Long-term results for children with high-risk neuroblastoma treated on a randomized trial of myeloablative therapy followed by 13-cis-retinoic acid: a children's oncology group study

Abstract

PURPOSE We assessed the long-term outcome of patients enrolled on CCG-3891, a high-risk neuroblastoma study in which patients were randomly assigned to undergo autologous purged bone marrow transplantation (ABMT) or to receive chemotherapy, and subsequent treatment with 13-cis-retinoic acid (cis-RA). PATIENTS AND METHODS Patients received the same induction chemotherapy, with random assignment (N = 379) to consolidation with myeloablative chemotherapy, total-body irradiation, and ABMT versus three cycles of intensive chemotherapy. Patients who completed consolidation without disease progression were randomly assigned to receive no further therapy or cis-RA for 6 months. Results The event-free survival (EFS) for patients randomly assigned to ABMT was significantly higher than those randomly assigned to chemotherapy; the 5-year EFS (mean +/- SE) was 30% +/- 4% versus 19% +/- 3%, respectively (P = .04). The 5-year EFS (42% +/- 5% v 31% +/- 5%) from the time of second random assignment was higher for cis-RA than for no further therapy, though it was not significant. Overall survival (OS) was significantly higher for each random assignment by a test of the log(-log(.)) transformation of the survival estimates at 5 years (P < .01). The 5-year OS from the second random assignment of patients who underwent both random assignments and who were assigned to ABMT/cis-RA was 59% +/- 8%; for ABMT/no cis-RA, it was 41% +/- 8% [corrected]; for continuing chemotherapy/cis-RA, it was 38% +/- 7%; and for chemotherapy/no cis-RA, it was 36% +/- 7%.

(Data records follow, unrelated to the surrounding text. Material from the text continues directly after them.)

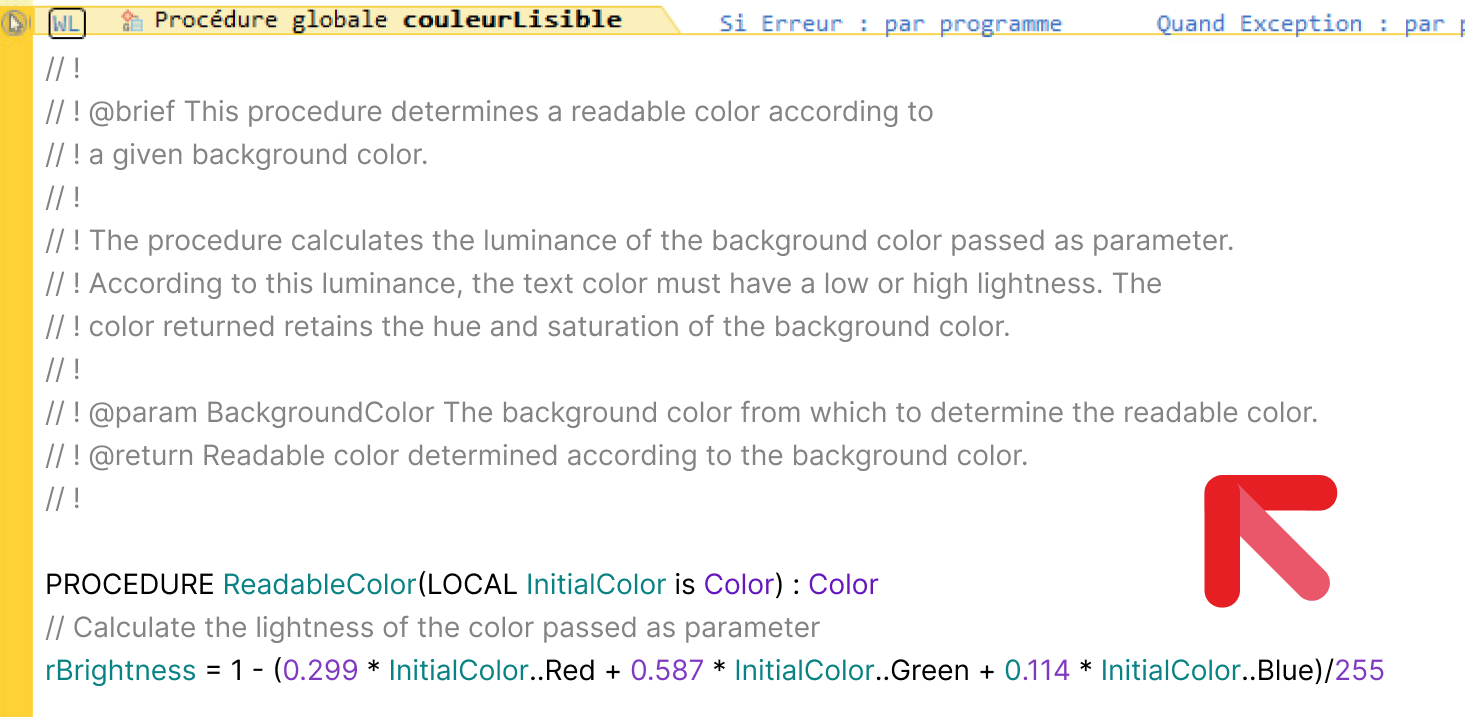Click the PROCEDURE keyword
Viewport: 1465px width, 717px height.
pyautogui.click(x=130, y=584)
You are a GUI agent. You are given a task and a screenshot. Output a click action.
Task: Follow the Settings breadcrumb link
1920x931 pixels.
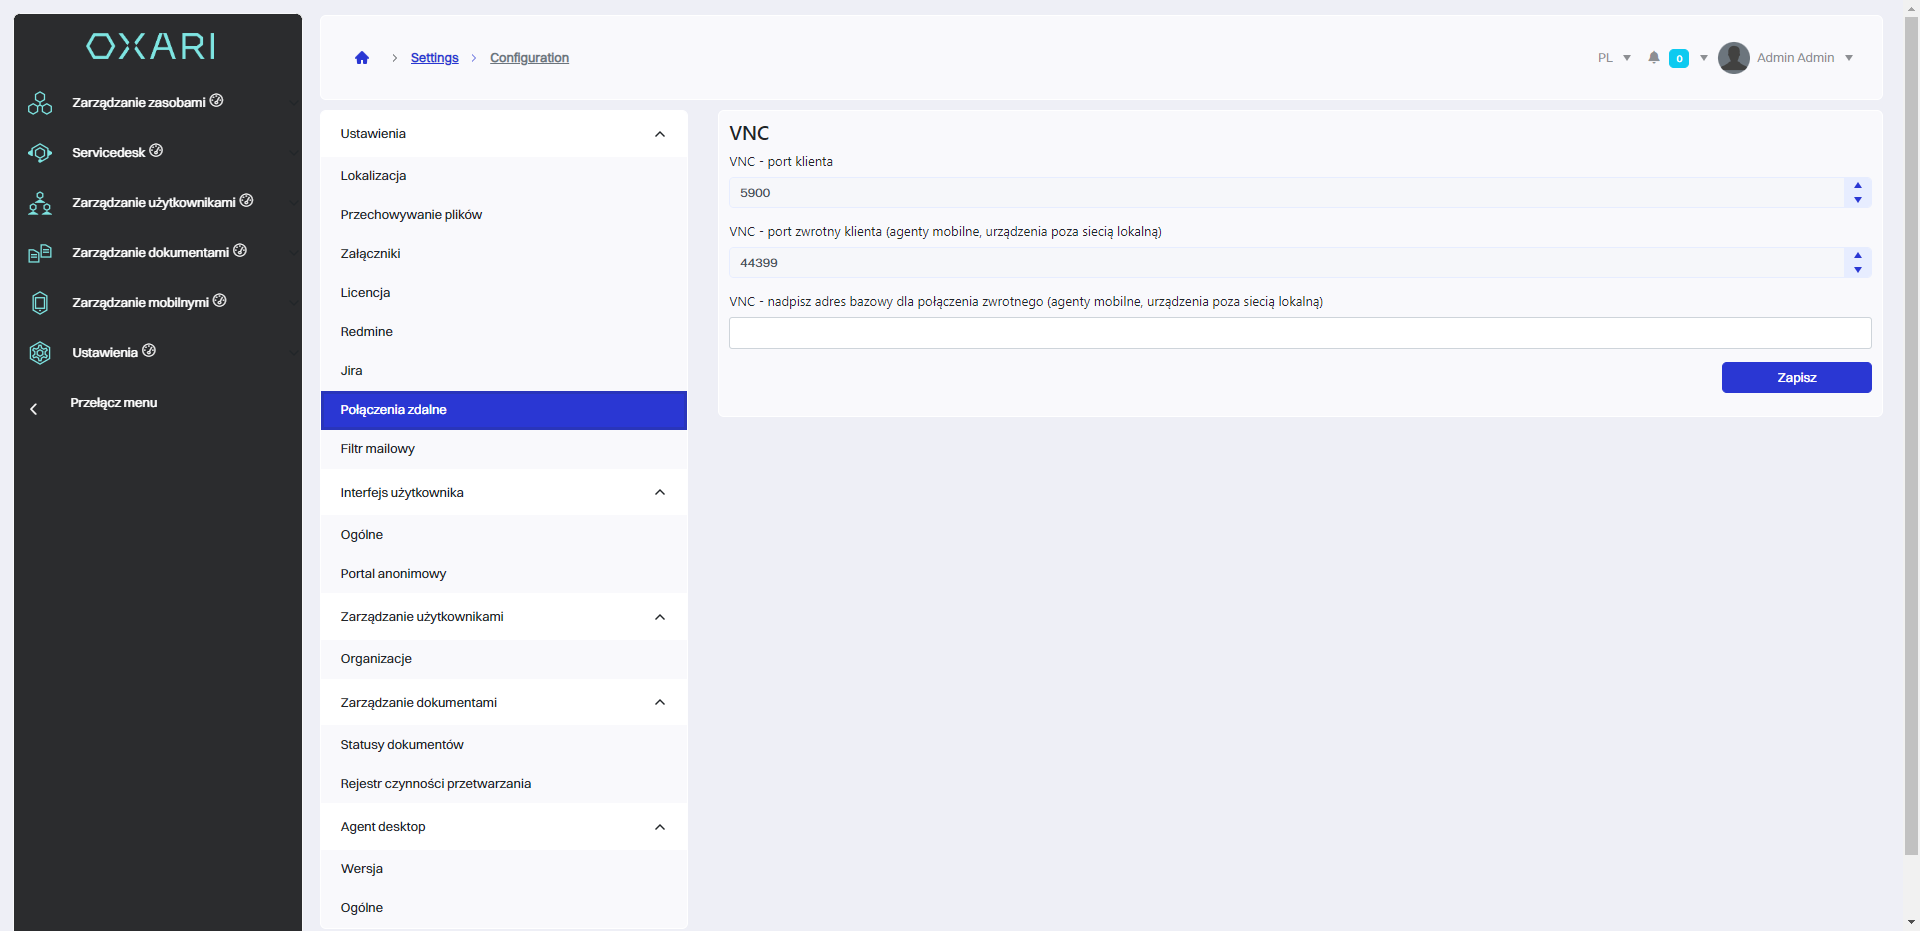pyautogui.click(x=434, y=58)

Conclusion: Myeloablative therapy and autologous hematopoietic cell rescue result in significantly better 5-year EFS than nonmyeloablative chemo therapy; neither myeloablative therapy with [corrected] autologous hematopoietic cell rescue nor cis-RA given after consolidation therapy significantly improved OS.

Fig 1.

(A) Event-free survival (EFS) and overall survival (OS) for all patients (N = 539). (B) EFS and OS for patients with stage 4 disease (n = 466).

Fig 2.

(A) Event-free survival for patients randomly assigned to continuing chemotherapy (CC; n = 190) versus autologous bone marrow transplantation (BMT; n = 189). P = .0434. (B) Overall survival for patients randomly assigned to CC (n = 190) versus BMT (n = 189). P = .3917 by log-rank test; P < .0001 by test of the log(−log(.)) transformation of the survival estimates at 5 years.

Fig 3.

(A) Event-free survival for patients randomly assigned to 13-cis-retinoic acid (cis-RA) (n = 130) versus no cis-RA (n = 128). P = .1219. (B) Overall survival for patients randomly asigned to cis-RA (n = 130) versus no cis-RA (n = 128). P = .1946 by log-rank test; P = .0006 by test of the log(−log(.)) transformation of the survival estimates at 5 years.

Fig 4.

(A) Event-free survival for patients who participated in both the first and second random assignments (autologous bone marrow transplantation + 13-cis-retinoic acid [cis-RA] [n = 50] versus continuing chemotherapy (CC) + no cis-RA [n = 53]). P = .0038. (B) Overall survival for patients who participated in both the first and second random assignments (autologous bone marrow transportation + cis-RA versus CC + no cis-RA) P = .0540.